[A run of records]
+===+
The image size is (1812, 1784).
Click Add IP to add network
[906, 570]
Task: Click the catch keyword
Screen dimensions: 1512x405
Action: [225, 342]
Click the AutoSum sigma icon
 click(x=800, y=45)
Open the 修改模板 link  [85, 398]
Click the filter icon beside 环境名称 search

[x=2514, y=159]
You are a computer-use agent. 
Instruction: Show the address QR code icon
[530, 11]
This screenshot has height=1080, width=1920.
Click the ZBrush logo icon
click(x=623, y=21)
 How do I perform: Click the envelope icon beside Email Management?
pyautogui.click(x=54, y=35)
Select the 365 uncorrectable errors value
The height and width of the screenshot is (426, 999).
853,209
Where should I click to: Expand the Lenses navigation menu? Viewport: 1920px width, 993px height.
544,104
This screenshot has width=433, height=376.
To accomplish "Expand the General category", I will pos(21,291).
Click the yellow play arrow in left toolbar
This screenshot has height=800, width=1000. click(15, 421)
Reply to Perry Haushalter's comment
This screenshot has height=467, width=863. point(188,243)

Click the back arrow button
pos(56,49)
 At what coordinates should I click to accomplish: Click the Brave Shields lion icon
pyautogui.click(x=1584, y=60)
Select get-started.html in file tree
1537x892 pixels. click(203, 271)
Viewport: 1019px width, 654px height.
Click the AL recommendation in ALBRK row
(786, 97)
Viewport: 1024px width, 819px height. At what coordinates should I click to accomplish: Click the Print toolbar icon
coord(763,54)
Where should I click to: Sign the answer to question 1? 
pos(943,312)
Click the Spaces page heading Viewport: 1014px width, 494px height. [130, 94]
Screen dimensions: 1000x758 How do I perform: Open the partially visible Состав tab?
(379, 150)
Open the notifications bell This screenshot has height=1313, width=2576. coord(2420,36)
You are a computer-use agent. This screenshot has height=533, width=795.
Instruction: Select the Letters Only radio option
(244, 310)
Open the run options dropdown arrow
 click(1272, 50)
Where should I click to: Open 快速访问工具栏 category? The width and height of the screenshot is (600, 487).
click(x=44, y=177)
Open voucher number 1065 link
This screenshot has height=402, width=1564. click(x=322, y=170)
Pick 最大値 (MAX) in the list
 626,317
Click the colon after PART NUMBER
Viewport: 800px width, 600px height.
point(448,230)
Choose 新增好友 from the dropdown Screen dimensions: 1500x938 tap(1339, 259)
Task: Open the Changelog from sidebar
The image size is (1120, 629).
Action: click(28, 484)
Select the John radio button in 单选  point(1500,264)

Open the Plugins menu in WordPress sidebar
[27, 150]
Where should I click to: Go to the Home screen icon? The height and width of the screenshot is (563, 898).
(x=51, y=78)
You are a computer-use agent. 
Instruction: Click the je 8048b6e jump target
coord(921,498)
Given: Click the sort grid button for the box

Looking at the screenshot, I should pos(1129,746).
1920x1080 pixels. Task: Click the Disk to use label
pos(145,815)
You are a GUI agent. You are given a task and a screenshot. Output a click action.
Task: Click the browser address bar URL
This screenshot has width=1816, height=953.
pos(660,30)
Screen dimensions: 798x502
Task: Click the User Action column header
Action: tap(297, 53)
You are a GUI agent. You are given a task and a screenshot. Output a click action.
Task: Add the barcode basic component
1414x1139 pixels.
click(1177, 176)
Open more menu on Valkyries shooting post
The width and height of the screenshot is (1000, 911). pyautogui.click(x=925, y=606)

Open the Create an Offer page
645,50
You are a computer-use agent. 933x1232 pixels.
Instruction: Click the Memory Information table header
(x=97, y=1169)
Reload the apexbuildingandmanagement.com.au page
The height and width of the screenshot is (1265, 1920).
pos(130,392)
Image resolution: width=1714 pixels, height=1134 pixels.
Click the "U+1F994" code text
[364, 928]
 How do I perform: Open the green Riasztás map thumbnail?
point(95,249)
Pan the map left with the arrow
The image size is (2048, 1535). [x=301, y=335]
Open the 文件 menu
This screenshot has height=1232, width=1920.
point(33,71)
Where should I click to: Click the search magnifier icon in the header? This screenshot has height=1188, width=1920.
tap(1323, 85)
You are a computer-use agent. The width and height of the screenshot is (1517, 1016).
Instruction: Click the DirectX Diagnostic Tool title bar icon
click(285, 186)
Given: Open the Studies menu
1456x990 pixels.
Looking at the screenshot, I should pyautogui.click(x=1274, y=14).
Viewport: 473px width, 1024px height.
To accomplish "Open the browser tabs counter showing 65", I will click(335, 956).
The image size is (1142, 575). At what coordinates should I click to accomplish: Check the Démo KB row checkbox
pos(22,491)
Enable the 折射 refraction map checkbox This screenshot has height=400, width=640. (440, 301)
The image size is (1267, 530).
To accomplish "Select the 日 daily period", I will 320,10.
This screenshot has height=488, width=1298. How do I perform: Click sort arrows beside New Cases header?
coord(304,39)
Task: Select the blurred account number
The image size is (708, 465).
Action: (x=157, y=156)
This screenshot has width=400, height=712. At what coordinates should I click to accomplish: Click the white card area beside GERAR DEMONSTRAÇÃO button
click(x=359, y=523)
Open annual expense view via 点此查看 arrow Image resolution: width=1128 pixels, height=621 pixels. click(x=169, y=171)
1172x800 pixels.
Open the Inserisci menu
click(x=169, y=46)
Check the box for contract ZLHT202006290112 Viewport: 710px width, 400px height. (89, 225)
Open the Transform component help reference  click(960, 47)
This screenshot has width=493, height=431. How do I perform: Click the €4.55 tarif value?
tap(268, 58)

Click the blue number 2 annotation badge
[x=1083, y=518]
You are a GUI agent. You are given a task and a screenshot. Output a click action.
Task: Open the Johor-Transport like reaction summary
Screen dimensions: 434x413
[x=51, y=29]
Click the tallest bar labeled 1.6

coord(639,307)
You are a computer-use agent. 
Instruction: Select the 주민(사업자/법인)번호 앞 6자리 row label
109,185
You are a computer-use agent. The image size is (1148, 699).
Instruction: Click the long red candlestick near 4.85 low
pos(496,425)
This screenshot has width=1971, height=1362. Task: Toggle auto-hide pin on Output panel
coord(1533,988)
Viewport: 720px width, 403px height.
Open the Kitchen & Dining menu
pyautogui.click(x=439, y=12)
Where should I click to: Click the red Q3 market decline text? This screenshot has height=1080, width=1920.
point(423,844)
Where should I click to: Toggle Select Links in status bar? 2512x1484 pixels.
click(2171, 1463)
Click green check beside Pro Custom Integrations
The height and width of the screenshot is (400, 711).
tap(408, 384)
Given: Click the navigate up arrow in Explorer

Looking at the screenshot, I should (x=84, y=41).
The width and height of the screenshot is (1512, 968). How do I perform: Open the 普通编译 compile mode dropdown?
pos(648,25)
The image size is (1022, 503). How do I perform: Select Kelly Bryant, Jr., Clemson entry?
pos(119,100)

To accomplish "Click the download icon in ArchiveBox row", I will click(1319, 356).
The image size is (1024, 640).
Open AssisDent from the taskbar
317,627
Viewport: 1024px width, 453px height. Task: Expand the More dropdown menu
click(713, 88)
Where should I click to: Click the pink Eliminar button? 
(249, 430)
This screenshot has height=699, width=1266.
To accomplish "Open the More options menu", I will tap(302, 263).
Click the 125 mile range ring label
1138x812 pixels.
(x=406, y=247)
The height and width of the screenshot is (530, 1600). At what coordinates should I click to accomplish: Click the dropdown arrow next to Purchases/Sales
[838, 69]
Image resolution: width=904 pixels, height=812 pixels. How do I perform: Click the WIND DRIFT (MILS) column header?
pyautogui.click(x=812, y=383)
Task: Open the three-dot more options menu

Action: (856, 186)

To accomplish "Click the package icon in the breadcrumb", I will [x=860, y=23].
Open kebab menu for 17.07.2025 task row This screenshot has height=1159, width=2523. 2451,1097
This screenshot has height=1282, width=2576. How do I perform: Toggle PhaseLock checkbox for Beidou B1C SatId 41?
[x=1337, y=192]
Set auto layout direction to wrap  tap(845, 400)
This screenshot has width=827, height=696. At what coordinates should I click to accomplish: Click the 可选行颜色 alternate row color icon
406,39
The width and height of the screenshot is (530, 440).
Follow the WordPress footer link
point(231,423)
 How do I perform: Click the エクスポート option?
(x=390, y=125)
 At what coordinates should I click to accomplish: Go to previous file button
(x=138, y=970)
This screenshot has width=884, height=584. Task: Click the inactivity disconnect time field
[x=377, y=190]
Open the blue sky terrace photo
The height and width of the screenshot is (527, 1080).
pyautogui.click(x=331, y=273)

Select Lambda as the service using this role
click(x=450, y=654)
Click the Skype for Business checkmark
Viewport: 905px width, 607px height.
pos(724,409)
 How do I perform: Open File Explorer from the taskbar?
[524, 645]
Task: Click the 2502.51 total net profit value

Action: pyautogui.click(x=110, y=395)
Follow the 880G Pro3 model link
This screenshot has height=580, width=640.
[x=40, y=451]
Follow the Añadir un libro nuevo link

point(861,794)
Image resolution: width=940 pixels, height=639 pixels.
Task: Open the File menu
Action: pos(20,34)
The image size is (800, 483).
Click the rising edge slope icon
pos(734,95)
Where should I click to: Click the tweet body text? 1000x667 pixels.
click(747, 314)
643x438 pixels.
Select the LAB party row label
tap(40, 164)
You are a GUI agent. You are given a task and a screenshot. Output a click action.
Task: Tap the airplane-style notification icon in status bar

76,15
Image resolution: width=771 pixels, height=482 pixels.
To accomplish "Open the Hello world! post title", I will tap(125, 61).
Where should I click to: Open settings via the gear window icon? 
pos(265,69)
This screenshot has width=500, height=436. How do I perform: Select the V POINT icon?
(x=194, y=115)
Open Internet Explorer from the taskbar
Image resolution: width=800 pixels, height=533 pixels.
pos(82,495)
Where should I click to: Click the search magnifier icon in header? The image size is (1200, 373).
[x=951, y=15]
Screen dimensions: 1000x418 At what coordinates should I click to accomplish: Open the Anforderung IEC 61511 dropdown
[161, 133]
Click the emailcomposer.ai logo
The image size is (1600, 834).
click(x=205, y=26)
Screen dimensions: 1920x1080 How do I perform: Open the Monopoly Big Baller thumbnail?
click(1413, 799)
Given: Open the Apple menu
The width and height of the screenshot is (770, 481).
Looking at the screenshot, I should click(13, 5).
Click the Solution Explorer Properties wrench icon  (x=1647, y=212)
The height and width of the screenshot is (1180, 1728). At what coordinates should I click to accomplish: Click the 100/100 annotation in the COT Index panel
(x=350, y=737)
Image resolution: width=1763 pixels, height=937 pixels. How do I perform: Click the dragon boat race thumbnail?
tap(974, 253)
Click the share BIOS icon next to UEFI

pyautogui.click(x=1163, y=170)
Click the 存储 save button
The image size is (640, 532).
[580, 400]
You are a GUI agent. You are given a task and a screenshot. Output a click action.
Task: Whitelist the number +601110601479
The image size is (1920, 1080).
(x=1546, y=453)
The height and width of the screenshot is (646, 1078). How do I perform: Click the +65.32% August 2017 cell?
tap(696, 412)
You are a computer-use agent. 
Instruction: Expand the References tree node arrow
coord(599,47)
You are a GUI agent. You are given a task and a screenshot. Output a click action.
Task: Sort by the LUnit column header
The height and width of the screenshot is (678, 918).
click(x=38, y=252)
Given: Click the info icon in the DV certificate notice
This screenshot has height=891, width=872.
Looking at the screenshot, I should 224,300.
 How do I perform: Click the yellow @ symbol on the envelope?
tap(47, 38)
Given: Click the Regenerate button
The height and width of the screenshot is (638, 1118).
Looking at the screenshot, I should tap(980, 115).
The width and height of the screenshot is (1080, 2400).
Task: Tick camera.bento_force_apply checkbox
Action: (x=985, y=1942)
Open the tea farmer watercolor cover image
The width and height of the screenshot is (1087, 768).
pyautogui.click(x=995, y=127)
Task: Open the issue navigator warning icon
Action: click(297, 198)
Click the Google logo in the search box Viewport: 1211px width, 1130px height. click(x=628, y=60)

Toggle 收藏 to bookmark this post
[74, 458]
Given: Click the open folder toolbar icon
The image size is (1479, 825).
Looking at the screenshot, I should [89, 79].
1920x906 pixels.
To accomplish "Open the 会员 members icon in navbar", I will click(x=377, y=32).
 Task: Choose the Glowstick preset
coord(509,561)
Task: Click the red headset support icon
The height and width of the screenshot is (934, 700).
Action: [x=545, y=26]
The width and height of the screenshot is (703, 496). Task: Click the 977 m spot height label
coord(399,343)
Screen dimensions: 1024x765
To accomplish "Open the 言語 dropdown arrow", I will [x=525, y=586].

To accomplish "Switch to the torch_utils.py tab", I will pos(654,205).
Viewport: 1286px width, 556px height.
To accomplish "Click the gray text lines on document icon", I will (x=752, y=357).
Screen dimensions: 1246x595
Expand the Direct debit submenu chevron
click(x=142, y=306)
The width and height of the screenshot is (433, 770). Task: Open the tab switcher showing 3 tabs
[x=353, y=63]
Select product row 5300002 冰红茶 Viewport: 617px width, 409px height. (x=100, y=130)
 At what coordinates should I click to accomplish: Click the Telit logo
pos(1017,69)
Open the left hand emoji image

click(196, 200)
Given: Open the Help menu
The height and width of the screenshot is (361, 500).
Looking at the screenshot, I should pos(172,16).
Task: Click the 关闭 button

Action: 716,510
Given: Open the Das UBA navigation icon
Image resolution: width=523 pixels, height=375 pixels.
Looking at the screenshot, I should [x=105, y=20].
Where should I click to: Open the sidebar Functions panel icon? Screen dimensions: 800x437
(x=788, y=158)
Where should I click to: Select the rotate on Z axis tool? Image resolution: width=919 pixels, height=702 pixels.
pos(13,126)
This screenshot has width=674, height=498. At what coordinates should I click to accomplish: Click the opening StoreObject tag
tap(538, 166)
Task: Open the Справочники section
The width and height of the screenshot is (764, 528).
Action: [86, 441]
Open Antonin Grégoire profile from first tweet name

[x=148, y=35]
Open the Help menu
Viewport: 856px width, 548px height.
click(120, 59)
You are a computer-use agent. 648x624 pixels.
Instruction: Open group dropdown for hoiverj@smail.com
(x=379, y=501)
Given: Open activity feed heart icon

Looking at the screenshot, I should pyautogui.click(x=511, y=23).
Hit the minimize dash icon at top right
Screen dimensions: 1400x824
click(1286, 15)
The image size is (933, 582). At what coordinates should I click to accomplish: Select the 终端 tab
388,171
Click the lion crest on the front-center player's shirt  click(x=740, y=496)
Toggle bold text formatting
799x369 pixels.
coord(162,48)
+===+
Copy out the material word for word, from its first line down through the line containing "click(x=623, y=21)", including both of those lines.

The image size is (1812, 1784).
Click Add IP to add network
[906, 570]
Task: Click the catch keyword
Screen dimensions: 1512x405
Action: [225, 342]
Click the AutoSum sigma icon
 click(x=800, y=45)
Open the 修改模板 link  [85, 398]
Click the filter icon beside 环境名称 search

[x=2514, y=159]
You are a computer-use agent. 
Instruction: Show the address QR code icon
[530, 11]
This screenshot has height=1080, width=1920.
Click the ZBrush logo icon
click(x=623, y=21)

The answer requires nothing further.